§ Assignment:
Each line below needs to be duplicated without alteration.

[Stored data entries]
--- --- ---

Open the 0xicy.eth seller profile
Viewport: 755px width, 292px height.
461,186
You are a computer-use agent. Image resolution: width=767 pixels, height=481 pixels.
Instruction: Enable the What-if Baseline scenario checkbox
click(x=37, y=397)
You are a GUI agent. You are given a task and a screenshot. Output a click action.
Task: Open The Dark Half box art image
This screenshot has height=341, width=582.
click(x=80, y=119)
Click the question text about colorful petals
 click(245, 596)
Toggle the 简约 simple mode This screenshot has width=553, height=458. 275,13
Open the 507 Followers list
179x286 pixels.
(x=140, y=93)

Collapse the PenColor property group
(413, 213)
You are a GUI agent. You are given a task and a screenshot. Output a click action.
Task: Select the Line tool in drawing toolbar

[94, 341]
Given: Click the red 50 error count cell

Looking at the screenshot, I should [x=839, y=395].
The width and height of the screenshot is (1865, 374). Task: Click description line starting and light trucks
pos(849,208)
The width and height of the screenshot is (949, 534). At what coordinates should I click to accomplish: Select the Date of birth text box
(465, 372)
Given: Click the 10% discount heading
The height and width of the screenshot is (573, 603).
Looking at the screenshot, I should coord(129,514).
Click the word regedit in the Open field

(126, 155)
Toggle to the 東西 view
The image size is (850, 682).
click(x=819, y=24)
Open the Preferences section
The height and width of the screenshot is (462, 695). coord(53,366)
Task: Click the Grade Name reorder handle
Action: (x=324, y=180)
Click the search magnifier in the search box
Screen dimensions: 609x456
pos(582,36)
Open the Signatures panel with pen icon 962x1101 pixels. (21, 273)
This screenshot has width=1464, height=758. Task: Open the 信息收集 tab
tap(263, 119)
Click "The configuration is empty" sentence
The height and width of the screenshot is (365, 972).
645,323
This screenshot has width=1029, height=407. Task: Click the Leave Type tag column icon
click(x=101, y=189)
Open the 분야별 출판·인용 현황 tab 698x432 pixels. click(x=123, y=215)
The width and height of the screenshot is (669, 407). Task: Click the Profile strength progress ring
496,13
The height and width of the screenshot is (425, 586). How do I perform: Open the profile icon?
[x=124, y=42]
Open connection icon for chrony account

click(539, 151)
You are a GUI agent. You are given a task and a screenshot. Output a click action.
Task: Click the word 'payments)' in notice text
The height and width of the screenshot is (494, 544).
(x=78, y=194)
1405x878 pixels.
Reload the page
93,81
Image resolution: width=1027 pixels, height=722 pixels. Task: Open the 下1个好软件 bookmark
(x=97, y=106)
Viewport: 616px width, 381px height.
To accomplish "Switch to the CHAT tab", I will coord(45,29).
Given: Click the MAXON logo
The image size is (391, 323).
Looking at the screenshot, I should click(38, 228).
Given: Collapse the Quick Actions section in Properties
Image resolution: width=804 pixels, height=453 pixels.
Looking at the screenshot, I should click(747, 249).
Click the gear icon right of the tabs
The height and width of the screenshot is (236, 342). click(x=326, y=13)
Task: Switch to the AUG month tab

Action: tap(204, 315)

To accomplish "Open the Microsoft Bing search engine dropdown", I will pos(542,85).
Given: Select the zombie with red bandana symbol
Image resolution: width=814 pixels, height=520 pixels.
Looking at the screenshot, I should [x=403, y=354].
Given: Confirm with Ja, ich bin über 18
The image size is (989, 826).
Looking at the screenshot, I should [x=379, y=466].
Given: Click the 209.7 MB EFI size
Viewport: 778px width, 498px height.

--- --- ---

§ Solution to this task:
Open the 0xicy.eth seller profile
Viewport: 755px width, 292px height.
461,186
You are a computer-use agent. Image resolution: width=767 pixels, height=481 pixels.
Instruction: Enable the What-if Baseline scenario checkbox
click(x=37, y=397)
You are a GUI agent. You are given a task and a screenshot. Output a click action.
Task: Open The Dark Half box art image
This screenshot has height=341, width=582.
click(x=80, y=119)
Click the question text about colorful petals
 click(245, 596)
Toggle the 简约 simple mode This screenshot has width=553, height=458. 275,13
Open the 507 Followers list
179x286 pixels.
(x=140, y=93)

Collapse the PenColor property group
(413, 213)
You are a GUI agent. You are given a task and a screenshot. Output a click action.
Task: Select the Line tool in drawing toolbar

[94, 341]
Given: Click the red 50 error count cell

Looking at the screenshot, I should [x=839, y=395].
The width and height of the screenshot is (1865, 374). Task: Click description line starting and light trucks
pos(849,208)
The width and height of the screenshot is (949, 534). At what coordinates should I click to accomplish: Select the Date of birth text box
(465, 372)
Given: Click the 10% discount heading
The height and width of the screenshot is (573, 603).
Looking at the screenshot, I should coord(129,514).
Click the word regedit in the Open field

(126, 155)
Toggle to the 東西 view
The image size is (850, 682).
click(x=819, y=24)
Open the Preferences section
The height and width of the screenshot is (462, 695). coord(53,366)
Task: Click the Grade Name reorder handle
Action: (x=324, y=180)
Click the search magnifier in the search box
Screen dimensions: 609x456
pos(582,36)
Open the Signatures panel with pen icon 962x1101 pixels. (21, 273)
This screenshot has width=1464, height=758. Task: Open the 信息收集 tab
tap(263, 119)
Click "The configuration is empty" sentence
The height and width of the screenshot is (365, 972).
645,323
This screenshot has width=1029, height=407. Task: Click the Leave Type tag column icon
click(x=101, y=189)
Open the 분야별 출판·인용 현황 tab 698x432 pixels. click(x=123, y=215)
The width and height of the screenshot is (669, 407). Task: Click the Profile strength progress ring
496,13
The height and width of the screenshot is (425, 586). How do I perform: Open the profile icon?
[x=124, y=42]
Open connection icon for chrony account

click(539, 151)
You are a GUI agent. You are given a task and a screenshot. Output a click action.
Task: Click the word 'payments)' in notice text
The height and width of the screenshot is (494, 544).
(x=78, y=194)
1405x878 pixels.
Reload the page
93,81
Image resolution: width=1027 pixels, height=722 pixels. Task: Open the 下1个好软件 bookmark
(x=97, y=106)
Viewport: 616px width, 381px height.
To accomplish "Switch to the CHAT tab", I will coord(45,29).
Given: Click the MAXON logo
The image size is (391, 323).
Looking at the screenshot, I should click(38, 228).
Given: Collapse the Quick Actions section in Properties
Image resolution: width=804 pixels, height=453 pixels.
Looking at the screenshot, I should click(747, 249).
Click the gear icon right of the tabs
The height and width of the screenshot is (236, 342). click(x=326, y=13)
Task: Switch to the AUG month tab

Action: tap(204, 315)

To accomplish "Open the Microsoft Bing search engine dropdown", I will pos(542,85).
Given: Select the zombie with red bandana symbol
Image resolution: width=814 pixels, height=520 pixels.
Looking at the screenshot, I should [x=403, y=354].
Given: Confirm with Ja, ich bin über 18
The image size is (989, 826).
Looking at the screenshot, I should [x=379, y=466].
Given: Click the 209.7 MB EFI size
Viewport: 778px width, 498px height.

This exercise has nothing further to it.